↓↓↓
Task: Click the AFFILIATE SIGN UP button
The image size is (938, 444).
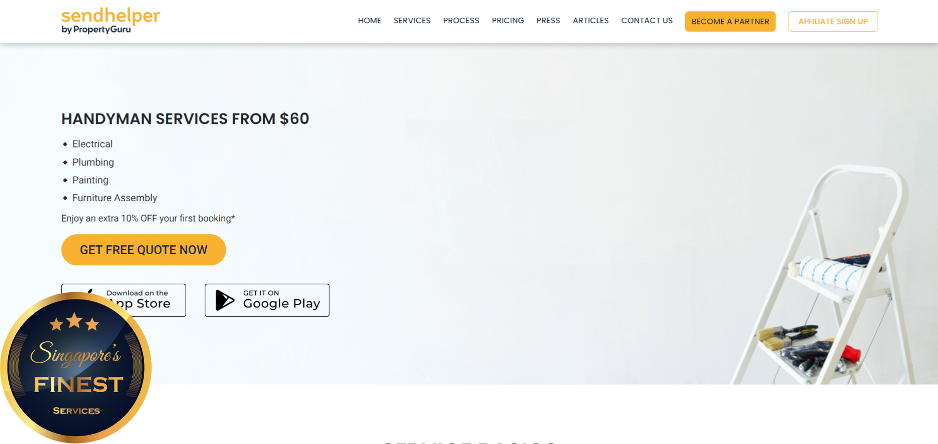Action: pyautogui.click(x=832, y=22)
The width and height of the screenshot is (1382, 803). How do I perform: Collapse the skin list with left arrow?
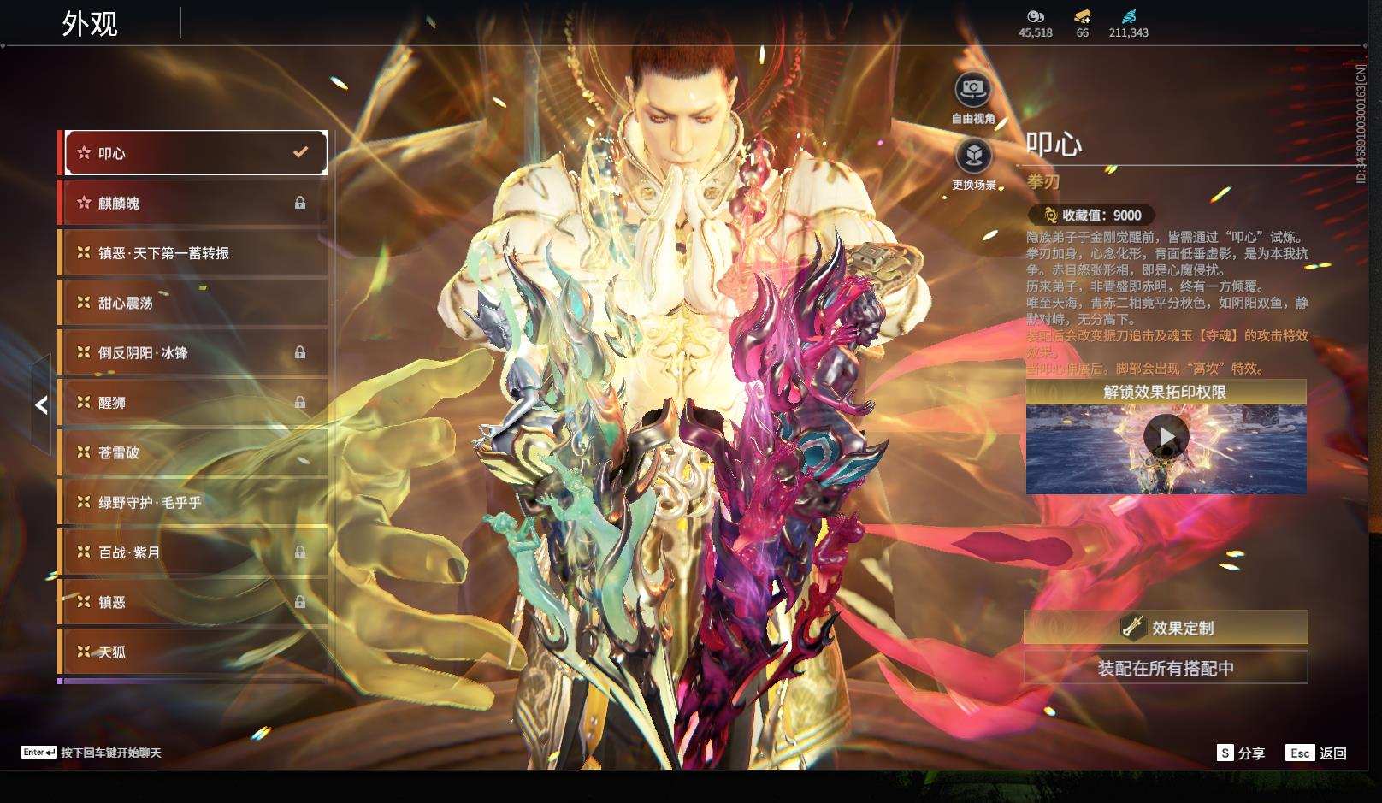[41, 405]
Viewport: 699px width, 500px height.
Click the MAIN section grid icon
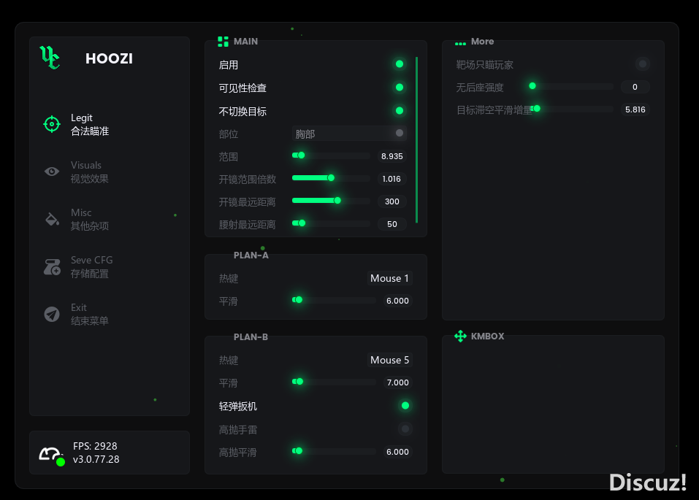pyautogui.click(x=224, y=42)
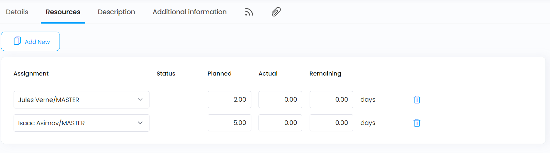Delete Jules Verne assignment with trash icon
This screenshot has width=550, height=153.
[x=417, y=100]
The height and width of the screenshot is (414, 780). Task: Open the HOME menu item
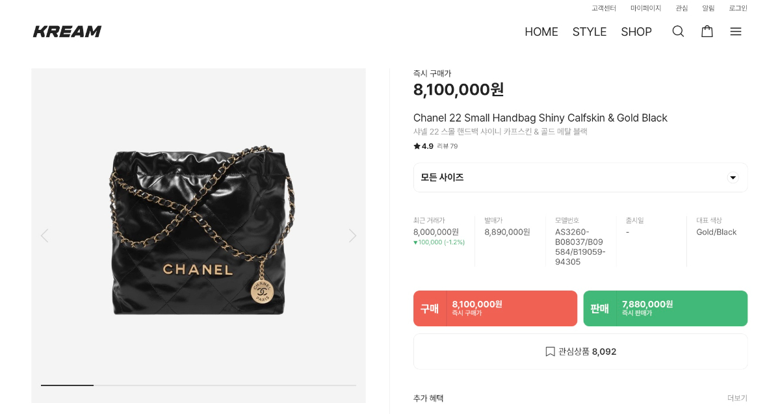click(541, 32)
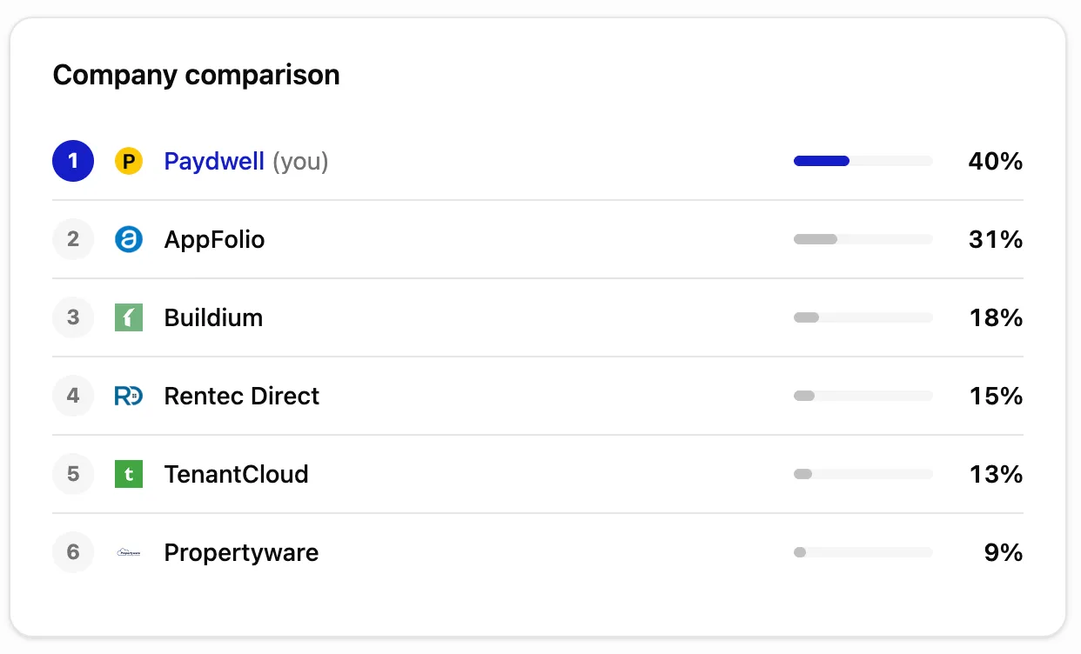This screenshot has height=654, width=1081.
Task: Click the blue AppFolio logo icon
Action: coord(129,239)
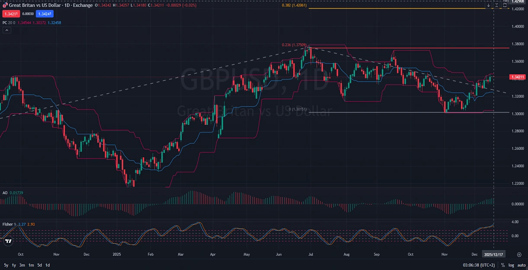This screenshot has width=528, height=270.
Task: Toggle percent scale mode
Action: point(503,265)
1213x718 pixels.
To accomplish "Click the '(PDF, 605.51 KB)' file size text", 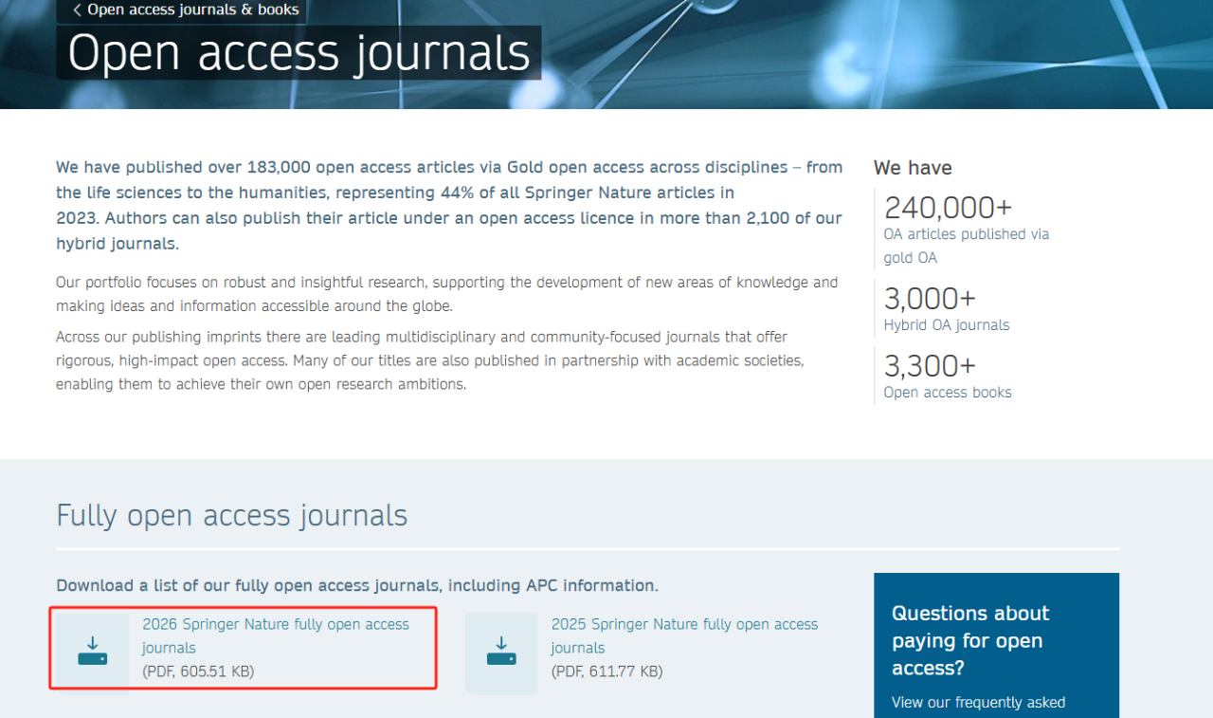I will [x=198, y=672].
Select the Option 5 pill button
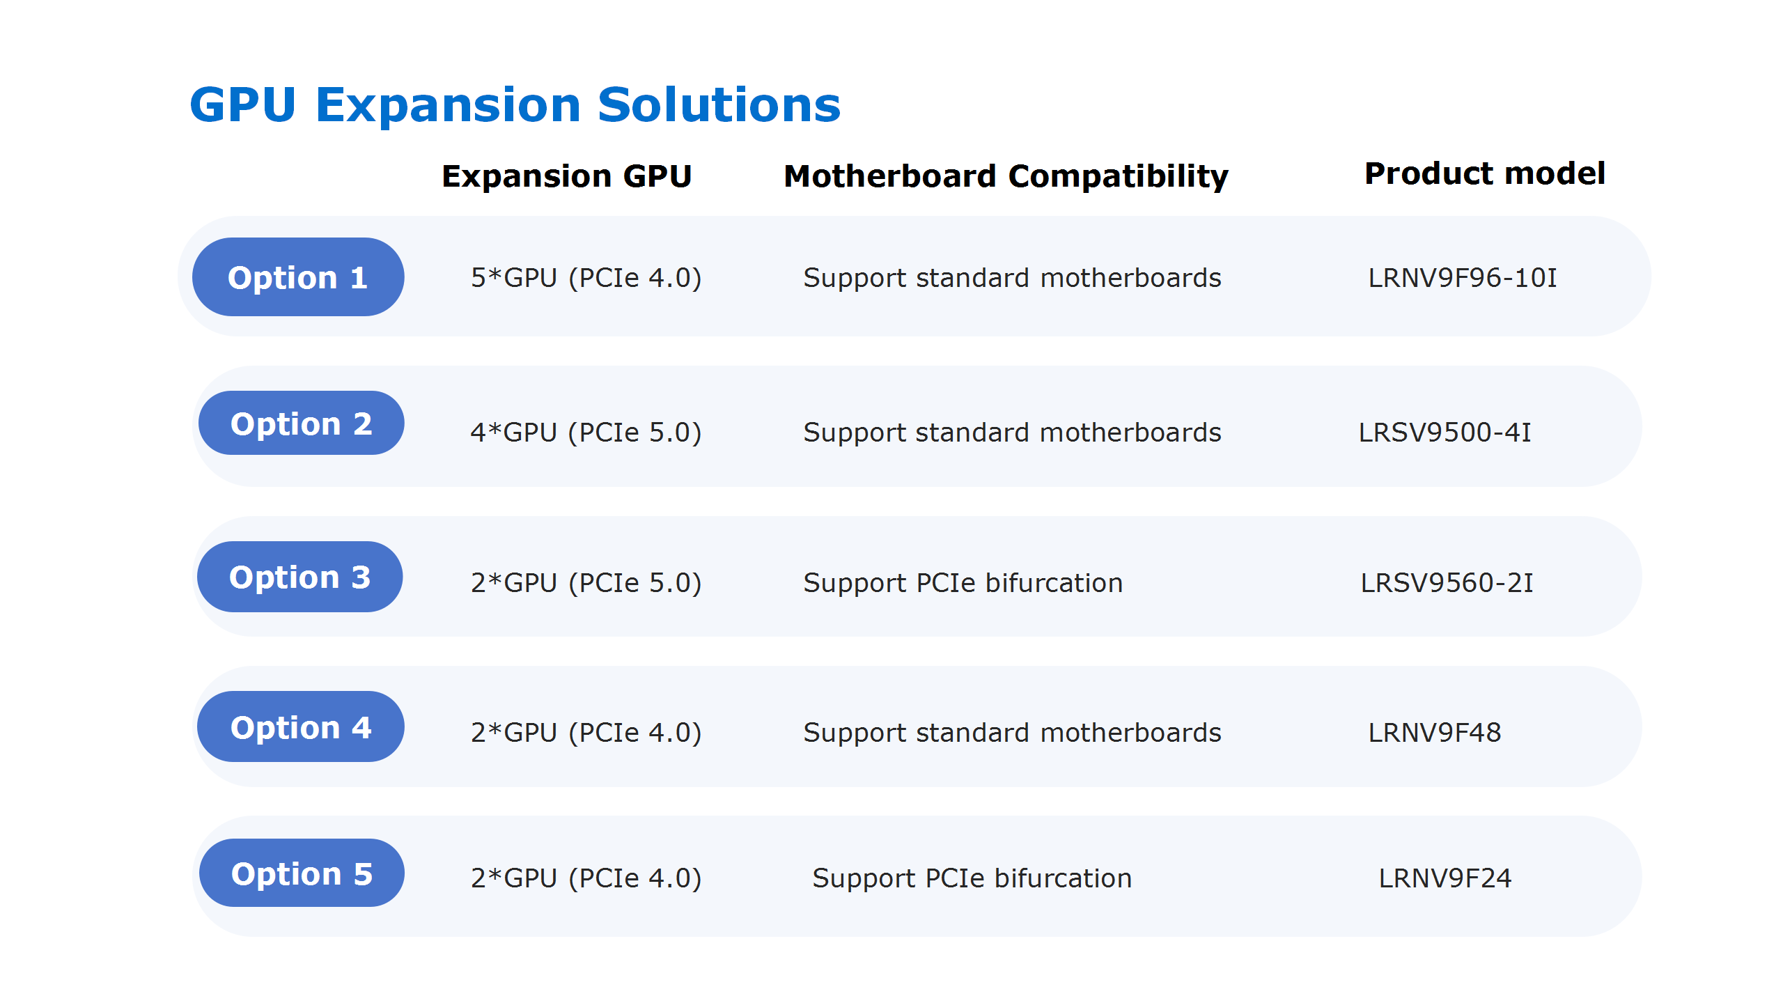This screenshot has height=1003, width=1783. 302,873
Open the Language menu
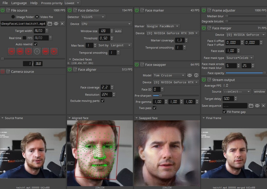The height and width of the screenshot is (189, 267). pos(19,3)
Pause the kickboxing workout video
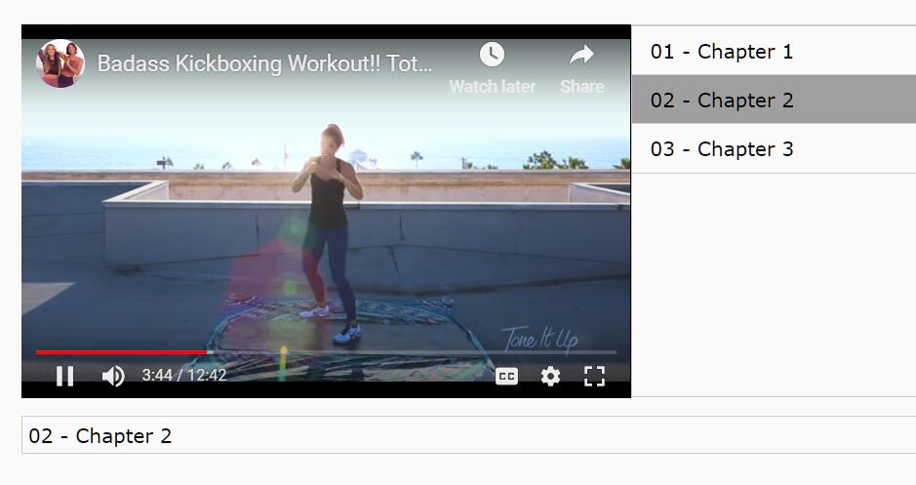The image size is (916, 485). [x=64, y=376]
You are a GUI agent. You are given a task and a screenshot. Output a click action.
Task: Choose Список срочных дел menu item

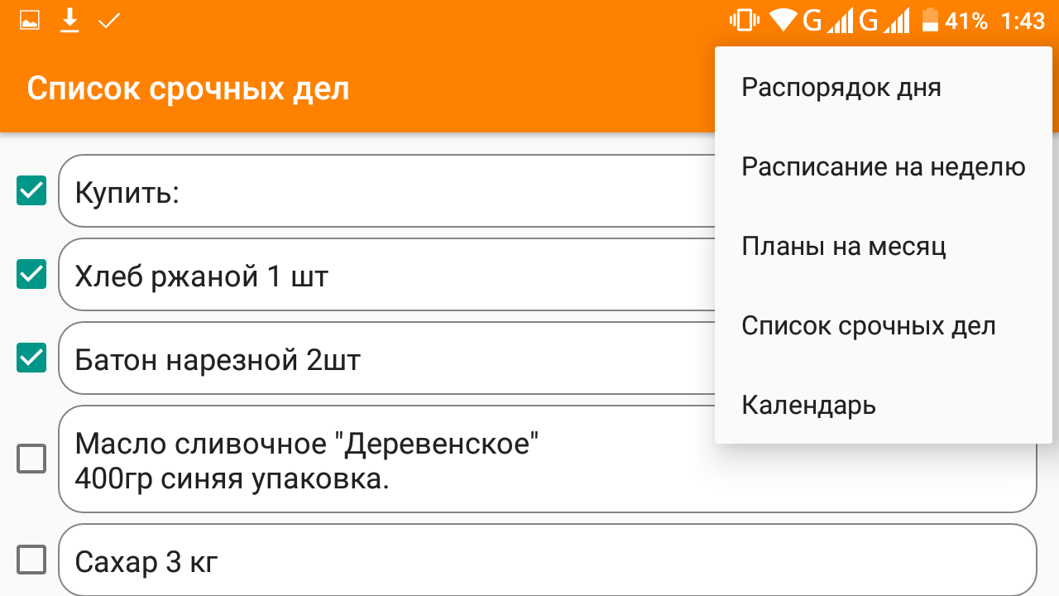coord(868,325)
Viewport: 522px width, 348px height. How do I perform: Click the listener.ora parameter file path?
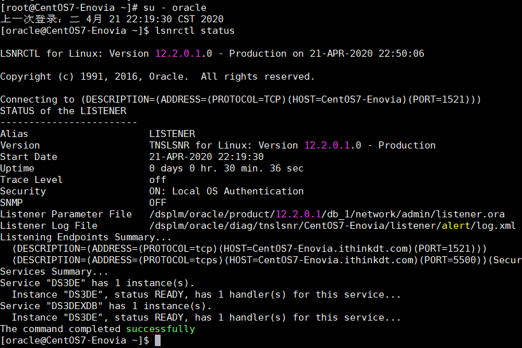[x=327, y=214]
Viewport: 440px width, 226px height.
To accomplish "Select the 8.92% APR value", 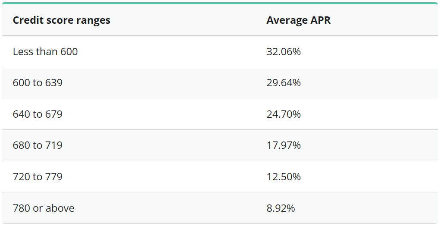I will click(281, 208).
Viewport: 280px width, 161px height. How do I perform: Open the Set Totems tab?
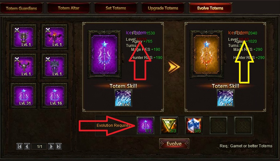116,8
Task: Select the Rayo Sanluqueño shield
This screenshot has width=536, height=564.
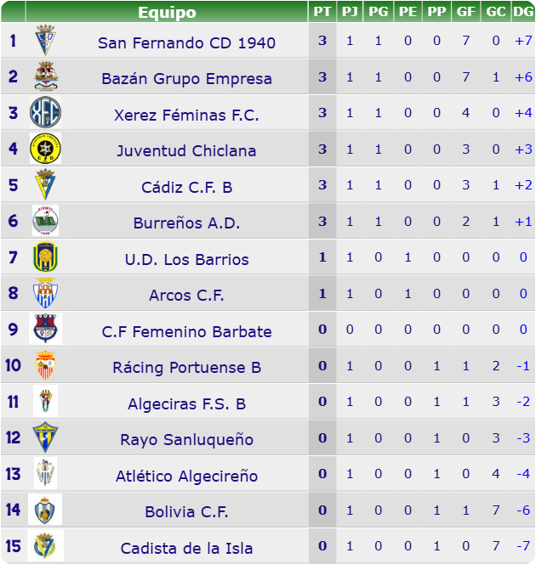Action: (45, 437)
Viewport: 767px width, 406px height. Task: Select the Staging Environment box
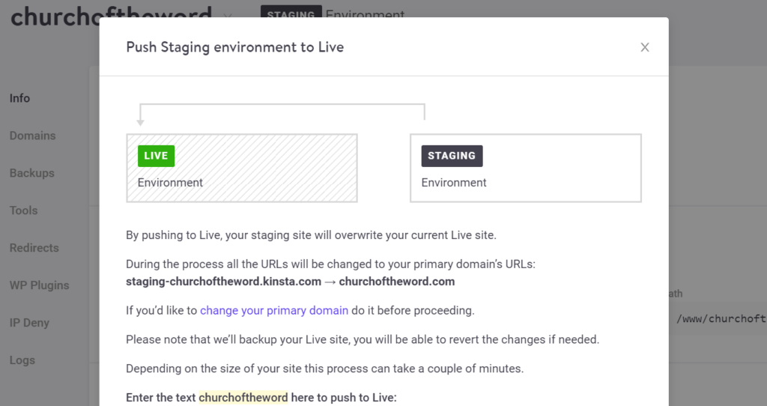pyautogui.click(x=525, y=168)

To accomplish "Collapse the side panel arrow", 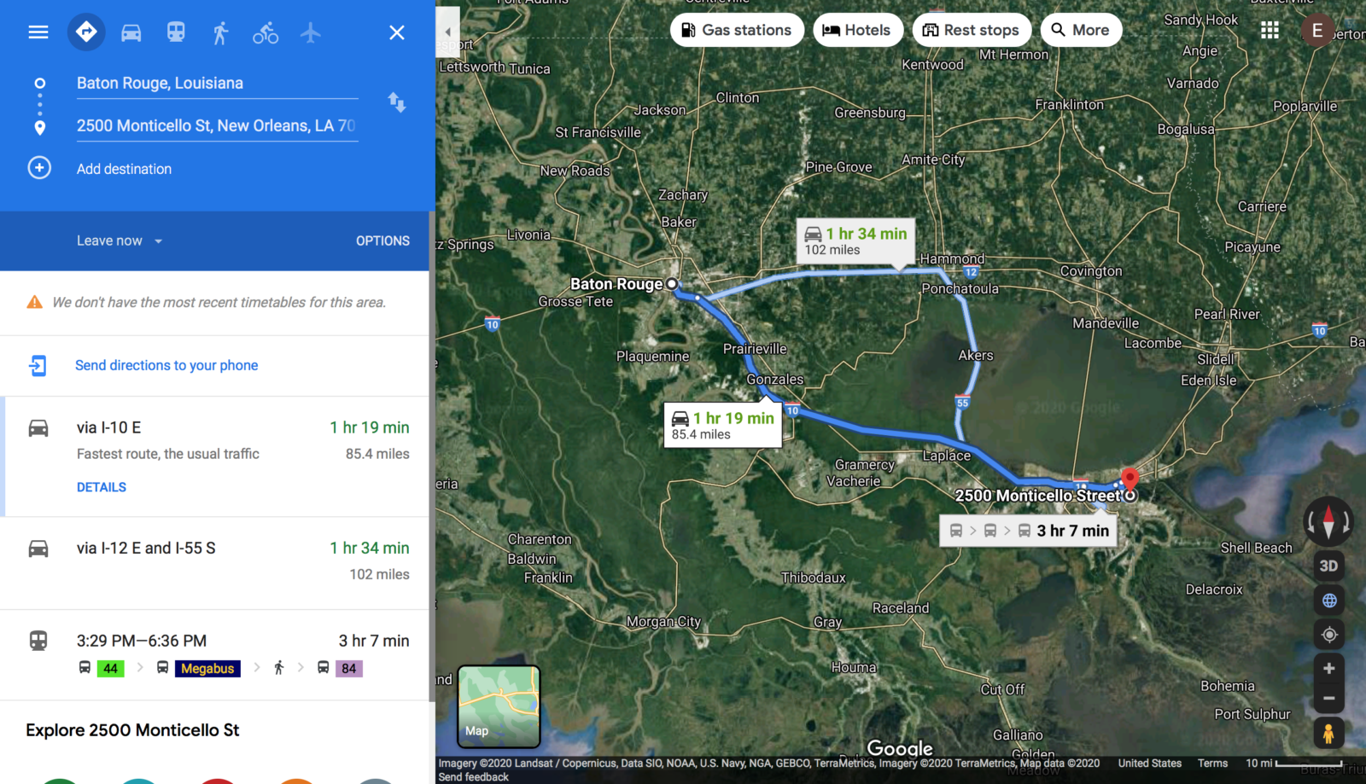I will pos(448,32).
↑↑↑
> INSTRUCTIONS TO FOLLOW
Keep to the lines above from the line with "The image size is (938, 444)." to the line with "Viewport: 699px width, 500px height.", and set down exactly those, inclusive, with nothing else and every picture left out.

> ANSWER SECTION
The image size is (938, 444).
Action: pyautogui.click(x=832, y=22)
The width and height of the screenshot is (1382, 803). How do I perform: Collapse the skin list with left arrow?
[41, 405]
Viewport: 699px width, 500px height.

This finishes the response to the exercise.